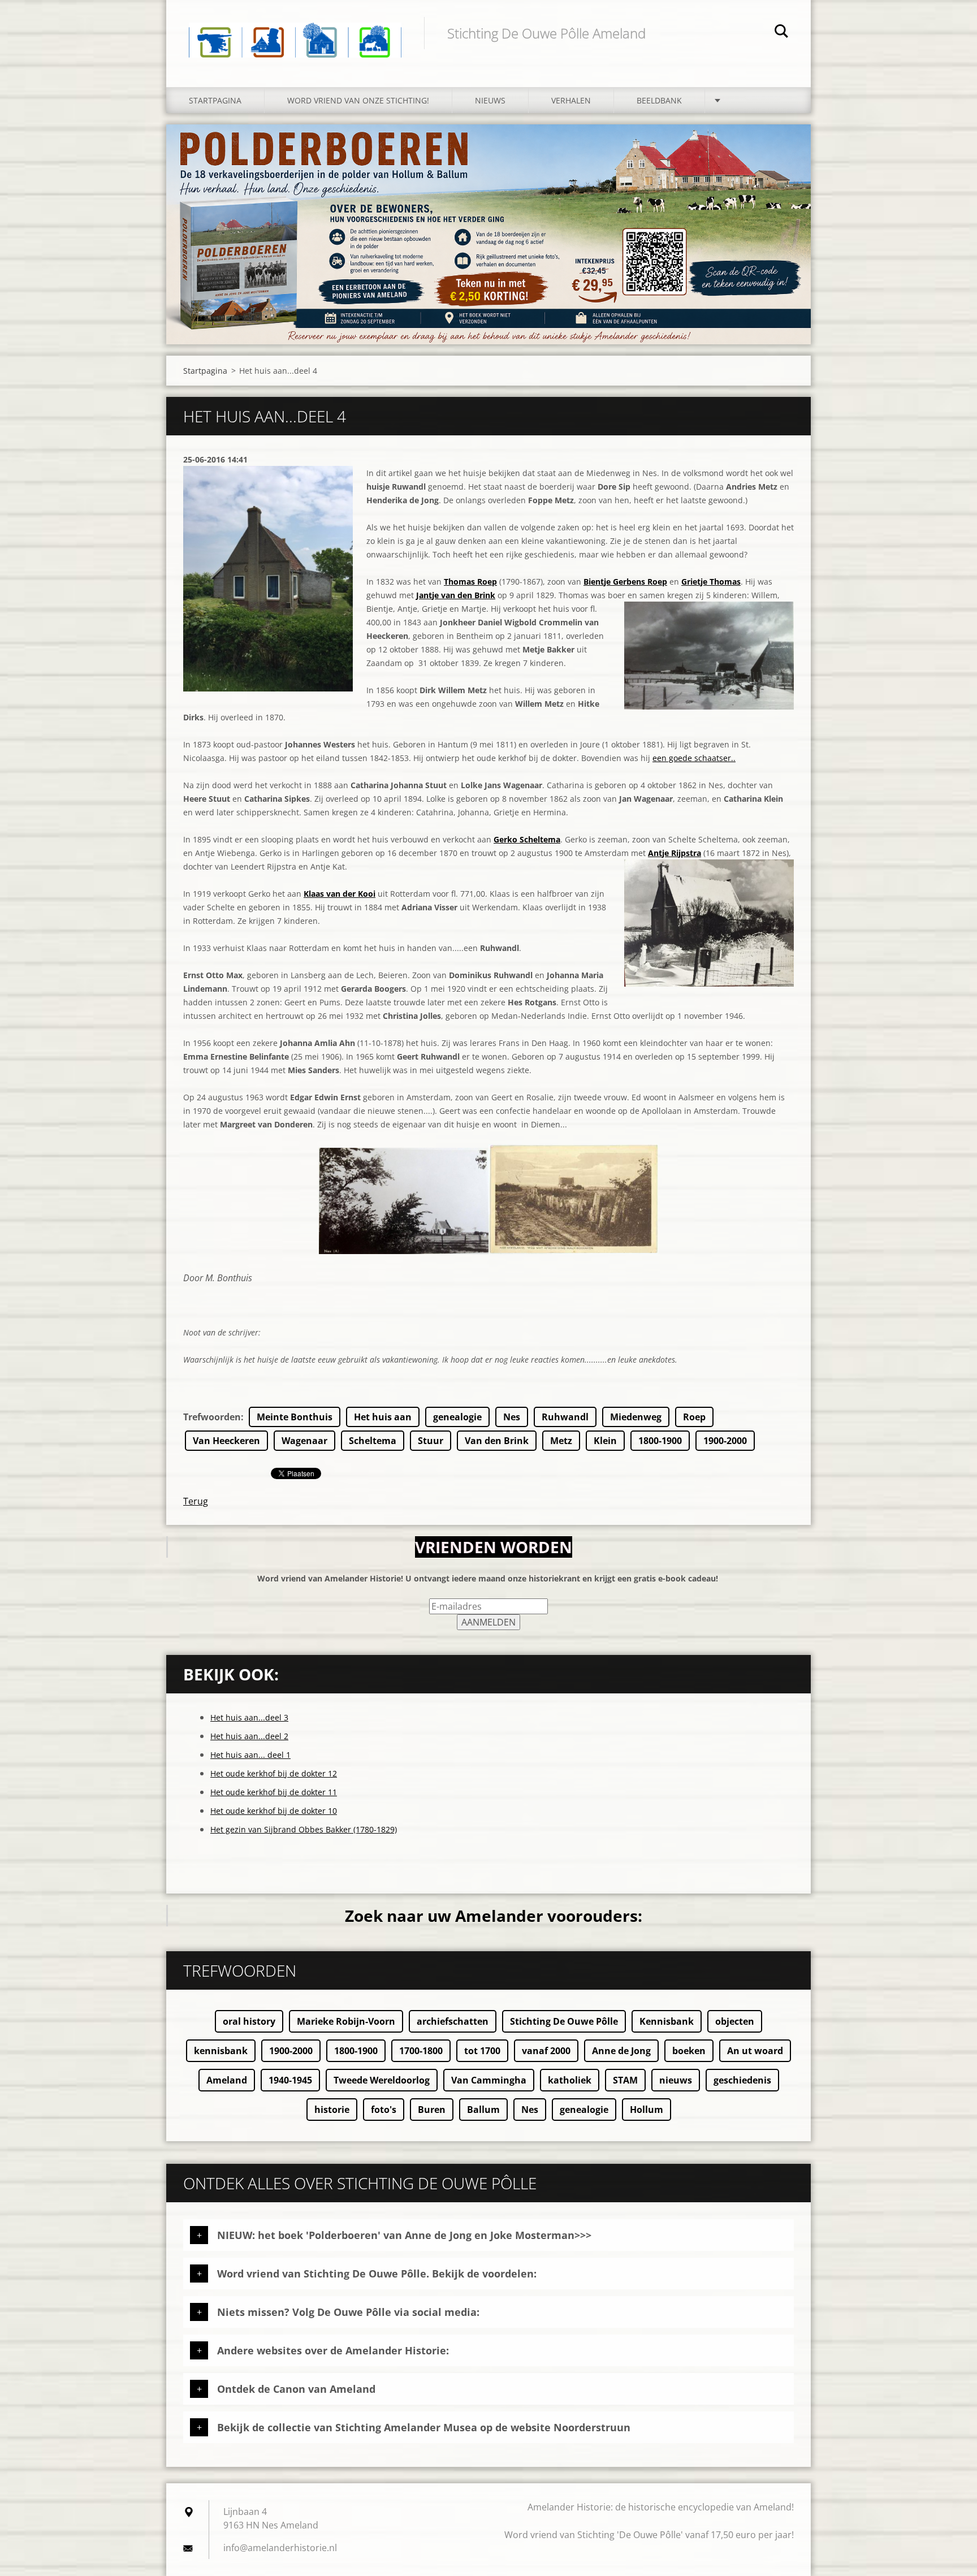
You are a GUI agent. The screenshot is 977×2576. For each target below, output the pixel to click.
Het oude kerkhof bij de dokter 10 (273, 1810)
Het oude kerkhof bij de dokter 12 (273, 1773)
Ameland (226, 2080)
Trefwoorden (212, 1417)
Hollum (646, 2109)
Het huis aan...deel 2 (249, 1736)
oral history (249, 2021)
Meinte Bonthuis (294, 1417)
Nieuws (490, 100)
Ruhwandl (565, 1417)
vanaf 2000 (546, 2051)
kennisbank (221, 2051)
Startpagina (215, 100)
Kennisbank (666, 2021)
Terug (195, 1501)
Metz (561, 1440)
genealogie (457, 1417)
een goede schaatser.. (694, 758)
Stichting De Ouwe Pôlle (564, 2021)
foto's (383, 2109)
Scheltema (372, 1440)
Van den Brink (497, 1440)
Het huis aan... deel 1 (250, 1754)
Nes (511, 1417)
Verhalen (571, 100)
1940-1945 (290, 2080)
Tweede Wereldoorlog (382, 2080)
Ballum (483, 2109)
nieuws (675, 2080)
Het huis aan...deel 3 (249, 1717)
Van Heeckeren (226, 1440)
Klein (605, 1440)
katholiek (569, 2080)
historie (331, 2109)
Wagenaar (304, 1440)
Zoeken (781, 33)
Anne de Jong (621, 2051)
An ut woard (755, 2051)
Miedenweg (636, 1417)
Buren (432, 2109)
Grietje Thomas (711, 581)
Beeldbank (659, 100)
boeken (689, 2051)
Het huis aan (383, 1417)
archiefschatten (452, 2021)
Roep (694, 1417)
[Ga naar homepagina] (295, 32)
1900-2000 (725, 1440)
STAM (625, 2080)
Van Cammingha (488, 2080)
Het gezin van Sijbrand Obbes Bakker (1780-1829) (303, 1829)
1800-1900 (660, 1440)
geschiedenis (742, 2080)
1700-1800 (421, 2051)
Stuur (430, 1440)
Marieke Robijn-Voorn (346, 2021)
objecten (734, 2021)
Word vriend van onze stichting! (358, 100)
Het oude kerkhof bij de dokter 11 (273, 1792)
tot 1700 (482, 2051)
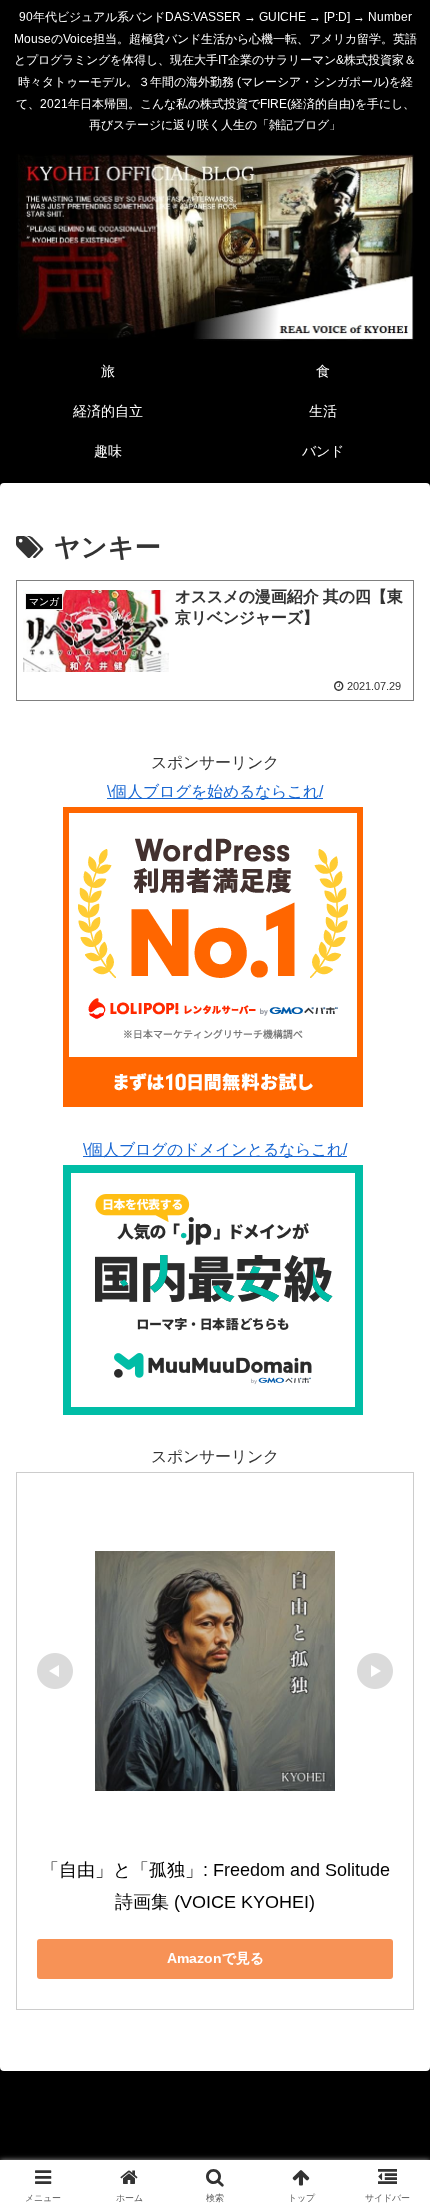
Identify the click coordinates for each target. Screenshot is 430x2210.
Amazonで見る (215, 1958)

══════

AIM OF THE TASK: Each line of the material needs to be given again exactly, without any of its pictures.

SOLVED EXERCISE:
You are a GUI agent. The screenshot is 977×2576. For each target below, output the pixel to click.
Het oude kerkhof bij de dokter 10 (273, 1810)
Het oude kerkhof bij de dokter 12 (273, 1773)
Ameland (226, 2080)
Trefwoorden (212, 1417)
Hollum (646, 2109)
Het huis aan...deel 2 (249, 1736)
oral history (249, 2021)
Meinte Bonthuis (294, 1417)
Nieuws (490, 100)
Ruhwandl (565, 1417)
vanaf 2000 (546, 2051)
kennisbank (221, 2051)
Startpagina (215, 100)
Kennisbank (666, 2021)
Terug (195, 1501)
Metz (561, 1440)
genealogie (457, 1417)
een goede schaatser.. (694, 758)
Stichting De Ouwe Pôlle (564, 2021)
foto's (383, 2109)
Scheltema (372, 1440)
Van den Brink (497, 1440)
Het huis aan... deel 1 (250, 1754)
Nes (511, 1417)
Verhalen (571, 100)
1940-1945 (290, 2080)
Tweede Wereldoorlog (382, 2080)
Ballum (483, 2109)
nieuws (675, 2080)
Het huis aan...deel 3 (249, 1717)
Van Heeckeren (226, 1440)
Klein (605, 1440)
katholiek (569, 2080)
historie (331, 2109)
Wagenaar (304, 1440)
Zoeken (781, 33)
Anne de Jong (621, 2051)
An ut woard (755, 2051)
Miedenweg (636, 1417)
Buren (432, 2109)
Grietje Thomas (711, 581)
Beeldbank (659, 100)
boeken (689, 2051)
Het huis aan (383, 1417)
archiefschatten (452, 2021)
Roep (694, 1417)
[Ga naar homepagina] (295, 32)
1900-2000 (725, 1440)
STAM (625, 2080)
Van Cammingha (488, 2080)
Het gezin van Sijbrand Obbes Bakker (1780-1829) (303, 1829)
1800-1900 (660, 1440)
geschiedenis (742, 2080)
1700-1800 (421, 2051)
Stuur (430, 1440)
Marieke Robijn-Voorn (346, 2021)
objecten (734, 2021)
Word vriend van onze stichting! (358, 100)
Het oude kerkhof bij de dokter 11 (273, 1792)
tot 1700 (482, 2051)
Identify the click coordinates for each target. Screenshot is 430x2210.
Amazonで見る (215, 1958)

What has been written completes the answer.